Дикая карта. Ольга Ерёмина
к Верхнему пруду. По огородам Служней слободы и близ Конюшенного двора оставалась в земле морковь и репа, ещё торчала кочанами капуста.
Крестьяне с заступами и мотыгами в сопровождении дворян верхами выбежали из Конюшенных ворот, собрали в корзины всё, что осталось, втянулись назад. Запасы тщательно сочли и сдали на поварню. Все понимали: мало. Страшно мало.

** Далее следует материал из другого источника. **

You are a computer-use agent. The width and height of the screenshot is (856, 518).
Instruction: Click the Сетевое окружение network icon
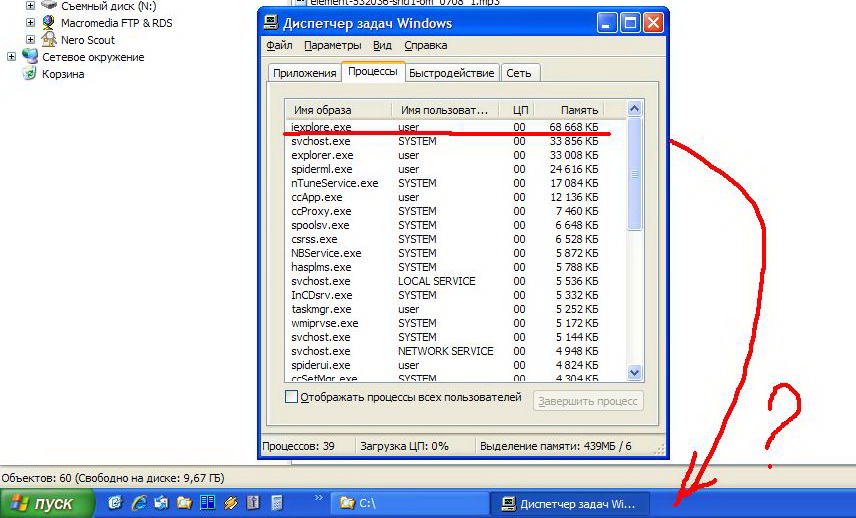(30, 57)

Зерна-то в амбарах довольно, года на два хватит, а вот овоща – увы. Туго. Надобно разрешать узел, так жёстко затянувшийся вокруг обители. Но как, как?
5 ноября 1608 года
На Димитрия Солунского всё обительное братство молилось с особой истовостью, просило покровительства христолюбивым воинам. Иоасаф говорил: молил-де Димитрий Иванович князь воспоможествовать в битве против злокозненного Мамая на реце Непрядве. Святая Богородица с великомучеником Димитрием благодатью одарили: устояли полки Димитрия в битве, изгнали татар с русской земли. Помоги и нам, как Димитрию Ивановичу, как правнуку его князю Ивану Васильевичу, что стоял полками крепко на реце на Угре супротив Ахмата. Пронзи врагов русских своим копьём, очами не видимым, но духом чуемым.
Народу набилось так, что трудно было класть земные поклоны. Пели соборно, стройно, и далеко за пределы обители разносилось согласное пение.

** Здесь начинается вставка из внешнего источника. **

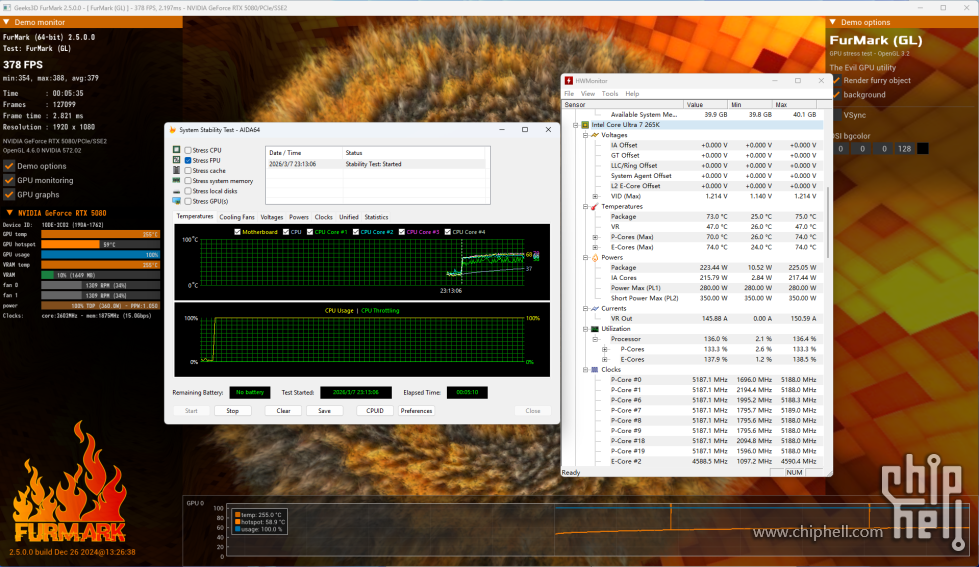This screenshot has height=567, width=979.
Task: Click the AIDA64 flame title bar icon
Action: [x=172, y=129]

Отслужив, вышел на паперть сам Иоасаф. Шитый золотом саккос, митра и панагия камнями так и сверкают, глаза горят, белая борода сияет в солнечном луче, что пробился-таки из-за туч. Рек:
– Братья и сестры! Шатость в обители нашей объявилась. Неужто мы бессильны во Христе, дабы супостатам покоряться? – Возвысил глас, обвёл взглядом и монахов, и воинство, и паству. – Кто сомневается в вере Исусовой? Тот волне подобен, ветром поднимаемой и развеваемой. Волна мы текучая али твердь духовная? Плоть распадётся, железо изоржавеет, – дух не погаснет, аки пламя. Во имя апостола Иакова, брата Господня, ополчимся на ворогов! Аминь!
Как одна, поднялись ко лбам все руки в соборе.
Митрий крестился, не замечая, как текут по щекам слёзы. Матушка, родной Углич, твердыня духа – всё слилось в единый огонь.
После молебна строились у Конюшенных ворот – князь Григорий Борисович с конными дворянами и детьми боярскими и воевода Алексей Голохвастый – тоже с конными. Первым назначено Княжее поле, где стояли заставы ротмистра Брушевского, вторым – Мишутин овраг и атаман Сума с товарищами. На башнях в готовности стояли пушкари, но пока оговорено было – не палить, чтобы в других вражьих станах, особенно у лисовчиков, не сразу проведали о вылазке, не выслали бы скорую подмогу.
Митрию князь наказал быть в воротах, принимая вестников. На вылазку не пустил.
Заскрипели тяжёлые петли – вырвался из ворот чалый конь Голохвастого. Воевода с молодцами намётом помчались через Глиняный к Мишутину оврагу, оставляя о правую руку Воловий двор. С Плотничьей башни, вынесенной на отлёт от стен, зорко следили за всадниками десятки глаз. На холме за оврагом, где виднелись валы ротмистровой заставы, вдруг заметили, всполошились, заметались.